▶ [SUPPLIED DATA]:
▬▬▬
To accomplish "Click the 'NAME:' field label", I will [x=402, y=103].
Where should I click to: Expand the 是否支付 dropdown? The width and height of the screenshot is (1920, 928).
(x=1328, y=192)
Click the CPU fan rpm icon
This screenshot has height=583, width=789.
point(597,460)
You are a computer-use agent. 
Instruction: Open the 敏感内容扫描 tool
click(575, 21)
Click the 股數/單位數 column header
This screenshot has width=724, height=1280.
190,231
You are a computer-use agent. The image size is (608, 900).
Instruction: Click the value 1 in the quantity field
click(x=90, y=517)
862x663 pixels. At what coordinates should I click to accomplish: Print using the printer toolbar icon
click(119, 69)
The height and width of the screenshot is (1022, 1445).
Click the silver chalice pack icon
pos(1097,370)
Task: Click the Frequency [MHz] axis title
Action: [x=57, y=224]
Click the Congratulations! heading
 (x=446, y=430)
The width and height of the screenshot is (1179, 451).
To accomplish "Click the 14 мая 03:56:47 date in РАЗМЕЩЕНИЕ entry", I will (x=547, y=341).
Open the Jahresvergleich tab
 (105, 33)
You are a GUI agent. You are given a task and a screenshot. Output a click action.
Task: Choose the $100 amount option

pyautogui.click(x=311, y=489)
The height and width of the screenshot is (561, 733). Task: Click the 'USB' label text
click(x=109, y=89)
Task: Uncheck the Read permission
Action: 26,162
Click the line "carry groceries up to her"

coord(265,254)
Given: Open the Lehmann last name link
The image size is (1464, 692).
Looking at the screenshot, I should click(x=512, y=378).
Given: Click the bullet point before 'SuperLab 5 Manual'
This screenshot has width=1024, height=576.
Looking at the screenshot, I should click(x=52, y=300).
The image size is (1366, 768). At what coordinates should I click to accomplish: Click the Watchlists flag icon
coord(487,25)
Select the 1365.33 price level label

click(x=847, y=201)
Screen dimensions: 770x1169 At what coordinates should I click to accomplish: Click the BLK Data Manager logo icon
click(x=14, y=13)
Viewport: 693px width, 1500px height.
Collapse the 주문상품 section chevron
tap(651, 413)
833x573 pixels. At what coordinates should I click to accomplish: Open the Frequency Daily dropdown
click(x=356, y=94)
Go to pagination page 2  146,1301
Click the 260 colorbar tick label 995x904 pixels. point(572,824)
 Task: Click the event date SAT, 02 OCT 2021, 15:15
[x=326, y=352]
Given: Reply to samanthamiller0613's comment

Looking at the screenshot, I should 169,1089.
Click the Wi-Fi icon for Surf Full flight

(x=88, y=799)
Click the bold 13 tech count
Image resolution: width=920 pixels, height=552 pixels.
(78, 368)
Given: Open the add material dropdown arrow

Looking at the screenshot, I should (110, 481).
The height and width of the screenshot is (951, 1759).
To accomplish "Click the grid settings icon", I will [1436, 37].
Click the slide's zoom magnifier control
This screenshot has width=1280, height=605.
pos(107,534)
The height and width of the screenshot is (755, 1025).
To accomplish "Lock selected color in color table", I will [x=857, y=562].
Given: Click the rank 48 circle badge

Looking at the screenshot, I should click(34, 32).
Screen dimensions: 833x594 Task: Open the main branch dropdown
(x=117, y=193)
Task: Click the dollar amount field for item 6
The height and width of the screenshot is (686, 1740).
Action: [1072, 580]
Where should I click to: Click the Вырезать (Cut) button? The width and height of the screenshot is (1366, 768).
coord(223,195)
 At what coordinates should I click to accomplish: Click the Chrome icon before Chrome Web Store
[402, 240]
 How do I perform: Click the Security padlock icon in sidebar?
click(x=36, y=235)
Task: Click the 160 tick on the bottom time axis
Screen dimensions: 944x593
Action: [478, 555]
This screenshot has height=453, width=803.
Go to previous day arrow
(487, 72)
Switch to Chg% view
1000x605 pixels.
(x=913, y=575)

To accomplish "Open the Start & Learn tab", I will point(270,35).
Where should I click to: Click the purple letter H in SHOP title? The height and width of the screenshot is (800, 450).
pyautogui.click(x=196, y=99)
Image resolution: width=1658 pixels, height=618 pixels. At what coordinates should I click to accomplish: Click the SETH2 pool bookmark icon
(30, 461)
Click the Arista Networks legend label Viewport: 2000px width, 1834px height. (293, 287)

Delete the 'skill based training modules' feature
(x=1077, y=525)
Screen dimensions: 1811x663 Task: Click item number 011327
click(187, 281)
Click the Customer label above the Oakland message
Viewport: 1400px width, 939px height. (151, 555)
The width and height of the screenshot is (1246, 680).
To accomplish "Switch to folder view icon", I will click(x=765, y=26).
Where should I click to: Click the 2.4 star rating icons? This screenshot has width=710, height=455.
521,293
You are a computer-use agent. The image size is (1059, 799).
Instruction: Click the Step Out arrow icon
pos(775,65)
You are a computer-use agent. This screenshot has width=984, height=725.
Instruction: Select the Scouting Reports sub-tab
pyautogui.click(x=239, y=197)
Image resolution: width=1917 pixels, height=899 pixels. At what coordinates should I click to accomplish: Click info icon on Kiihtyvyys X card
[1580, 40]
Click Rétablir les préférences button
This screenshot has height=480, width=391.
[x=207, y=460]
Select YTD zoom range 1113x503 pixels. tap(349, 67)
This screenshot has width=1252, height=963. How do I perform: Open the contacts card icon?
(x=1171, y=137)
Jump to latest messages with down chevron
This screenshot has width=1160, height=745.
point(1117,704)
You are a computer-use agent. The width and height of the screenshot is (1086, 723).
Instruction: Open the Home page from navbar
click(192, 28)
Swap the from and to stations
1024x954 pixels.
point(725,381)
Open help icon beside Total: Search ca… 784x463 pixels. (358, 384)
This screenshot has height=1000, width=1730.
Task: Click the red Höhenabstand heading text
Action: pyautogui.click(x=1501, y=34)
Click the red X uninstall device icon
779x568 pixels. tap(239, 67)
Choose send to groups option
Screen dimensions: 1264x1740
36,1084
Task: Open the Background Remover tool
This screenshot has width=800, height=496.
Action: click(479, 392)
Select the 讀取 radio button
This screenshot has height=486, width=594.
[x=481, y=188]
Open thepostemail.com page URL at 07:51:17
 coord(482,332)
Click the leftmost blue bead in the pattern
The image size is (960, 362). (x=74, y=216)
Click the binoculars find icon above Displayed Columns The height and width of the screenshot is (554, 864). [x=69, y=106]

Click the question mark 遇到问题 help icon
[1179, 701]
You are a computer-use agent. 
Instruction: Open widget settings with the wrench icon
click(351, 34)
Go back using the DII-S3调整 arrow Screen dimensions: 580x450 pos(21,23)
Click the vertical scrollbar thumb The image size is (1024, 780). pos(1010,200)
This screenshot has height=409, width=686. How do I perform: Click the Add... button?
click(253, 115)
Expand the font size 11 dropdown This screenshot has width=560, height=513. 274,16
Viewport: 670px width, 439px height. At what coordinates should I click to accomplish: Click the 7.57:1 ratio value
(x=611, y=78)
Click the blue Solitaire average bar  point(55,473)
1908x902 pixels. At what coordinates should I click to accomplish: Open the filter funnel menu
▬▬▬
▶ [TASK]:
Give back the entire listing above, matching every line exactly.

▶ [COMPLETED TASK]:
To accomplish "Click the 'NAME:' field label", I will [x=402, y=103].
Where should I click to: Expand the 是否支付 dropdown? The width and height of the screenshot is (1920, 928).
(x=1328, y=192)
Click the CPU fan rpm icon
This screenshot has height=583, width=789.
point(597,460)
You are a computer-use agent. 
Instruction: Open the 敏感内容扫描 tool
click(575, 21)
Click the 股數/單位數 column header
This screenshot has width=724, height=1280.
190,231
You are a computer-use agent. The image size is (608, 900).
Instruction: Click the value 1 in the quantity field
click(x=90, y=517)
862x663 pixels. At what coordinates should I click to accomplish: Print using the printer toolbar icon
click(119, 69)
The height and width of the screenshot is (1022, 1445).
Click the silver chalice pack icon
pos(1097,370)
Task: Click the Frequency [MHz] axis title
Action: [x=57, y=224]
Click the Congratulations! heading
 (x=446, y=430)
The width and height of the screenshot is (1179, 451).
To accomplish "Click the 14 мая 03:56:47 date in РАЗМЕЩЕНИЕ entry", I will (x=547, y=341).
Open the Jahresvergleich tab
 (105, 33)
You are a GUI agent. You are given a task and a screenshot. Output a click action.
Task: Choose the $100 amount option

pyautogui.click(x=311, y=489)
The height and width of the screenshot is (561, 733). Task: Click the 'USB' label text
click(x=109, y=89)
Task: Uncheck the Read permission
Action: 26,162
Click the line "carry groceries up to her"

coord(265,254)
Given: Open the Lehmann last name link
The image size is (1464, 692).
Looking at the screenshot, I should click(x=512, y=378).
Given: Click the bullet point before 'SuperLab 5 Manual'
This screenshot has width=1024, height=576.
Looking at the screenshot, I should click(x=52, y=300).
The image size is (1366, 768). At what coordinates should I click to accomplish: Click the Watchlists flag icon
coord(487,25)
Select the 1365.33 price level label

click(x=847, y=201)
Screen dimensions: 770x1169 At what coordinates should I click to accomplish: Click the BLK Data Manager logo icon
click(x=14, y=13)
Viewport: 693px width, 1500px height.
Collapse the 주문상품 section chevron
tap(651, 413)
833x573 pixels. At what coordinates should I click to accomplish: Open the Frequency Daily dropdown
click(x=356, y=94)
Go to pagination page 2  146,1301
Click the 260 colorbar tick label 995x904 pixels. point(572,824)
 Task: Click the event date SAT, 02 OCT 2021, 15:15
[x=326, y=352]
Given: Reply to samanthamiller0613's comment

Looking at the screenshot, I should 169,1089.
Click the Wi-Fi icon for Surf Full flight

(x=88, y=799)
Click the bold 13 tech count
Image resolution: width=920 pixels, height=552 pixels.
(78, 368)
Given: Open the add material dropdown arrow

Looking at the screenshot, I should (110, 481).
The height and width of the screenshot is (951, 1759).
To accomplish "Click the grid settings icon", I will [1436, 37].
Click the slide's zoom magnifier control
This screenshot has width=1280, height=605.
pos(107,534)
The height and width of the screenshot is (755, 1025).
To accomplish "Lock selected color in color table", I will [x=857, y=562].
Given: Click the rank 48 circle badge

Looking at the screenshot, I should click(34, 32).
Screen dimensions: 833x594 Task: Open the main branch dropdown
(x=117, y=193)
Task: Click the dollar amount field for item 6
The height and width of the screenshot is (686, 1740).
Action: [1072, 580]
Where should I click to: Click the Вырезать (Cut) button? The width and height of the screenshot is (1366, 768).
coord(223,195)
 At what coordinates should I click to accomplish: Click the Chrome icon before Chrome Web Store
[402, 240]
 How do I perform: Click the Security padlock icon in sidebar?
click(x=36, y=235)
Task: Click the 160 tick on the bottom time axis
Screen dimensions: 944x593
Action: [478, 555]
This screenshot has height=453, width=803.
Go to previous day arrow
(487, 72)
Switch to Chg% view
1000x605 pixels.
(x=913, y=575)

To accomplish "Open the Start & Learn tab", I will point(270,35).
Where should I click to: Click the purple letter H in SHOP title? The height and width of the screenshot is (800, 450).
pyautogui.click(x=196, y=99)
Image resolution: width=1658 pixels, height=618 pixels. At what coordinates should I click to accomplish: Click the SETH2 pool bookmark icon
(30, 461)
Click the Arista Networks legend label Viewport: 2000px width, 1834px height. (293, 287)

Delete the 'skill based training modules' feature
(x=1077, y=525)
Screen dimensions: 1811x663 Task: Click item number 011327
click(187, 281)
Click the Customer label above the Oakland message
Viewport: 1400px width, 939px height. (151, 555)
The width and height of the screenshot is (1246, 680).
To accomplish "Switch to folder view icon", I will click(x=765, y=26).
Where should I click to: Click the 2.4 star rating icons? This screenshot has width=710, height=455.
521,293
You are a computer-use agent. The image size is (1059, 799).
Instruction: Click the Step Out arrow icon
pos(775,65)
You are a computer-use agent. This screenshot has width=984, height=725.
Instruction: Select the Scouting Reports sub-tab
pyautogui.click(x=239, y=197)
Image resolution: width=1917 pixels, height=899 pixels. At what coordinates should I click to accomplish: Click info icon on Kiihtyvyys X card
[1580, 40]
Click Rétablir les préférences button
This screenshot has height=480, width=391.
[x=207, y=460]
Select YTD zoom range 1113x503 pixels. tap(349, 67)
This screenshot has width=1252, height=963. How do I perform: Open the contacts card icon?
(x=1171, y=137)
Jump to latest messages with down chevron
This screenshot has width=1160, height=745.
point(1117,704)
You are a computer-use agent. The width and height of the screenshot is (1086, 723).
Instruction: Open the Home page from navbar
click(192, 28)
Swap the from and to stations
1024x954 pixels.
point(725,381)
Open help icon beside Total: Search ca… 784x463 pixels. (358, 384)
This screenshot has height=1000, width=1730.
Task: Click the red Höhenabstand heading text
Action: pyautogui.click(x=1501, y=34)
Click the red X uninstall device icon
779x568 pixels. tap(239, 67)
Choose send to groups option
Screen dimensions: 1264x1740
36,1084
Task: Open the Background Remover tool
This screenshot has width=800, height=496.
Action: click(479, 392)
Select the 讀取 radio button
This screenshot has height=486, width=594.
[x=481, y=188]
Open thepostemail.com page URL at 07:51:17
 coord(482,332)
Click the leftmost blue bead in the pattern
The image size is (960, 362). (x=74, y=216)
Click the binoculars find icon above Displayed Columns The height and width of the screenshot is (554, 864). [x=69, y=106]

Click the question mark 遇到问题 help icon
[1179, 701]
You are a computer-use agent. 
Instruction: Open widget settings with the wrench icon
click(351, 34)
Go back using the DII-S3调整 arrow Screen dimensions: 580x450 pos(21,23)
Click the vertical scrollbar thumb The image size is (1024, 780). pos(1010,200)
This screenshot has height=409, width=686. How do I perform: Click the Add... button?
click(253, 115)
Expand the font size 11 dropdown This screenshot has width=560, height=513. 274,16
Viewport: 670px width, 439px height. At what coordinates should I click to accomplish: Click the 7.57:1 ratio value
(x=611, y=78)
Click the blue Solitaire average bar  point(55,473)
1908x902 pixels. At what coordinates should I click to accomplish: Open the filter funnel menu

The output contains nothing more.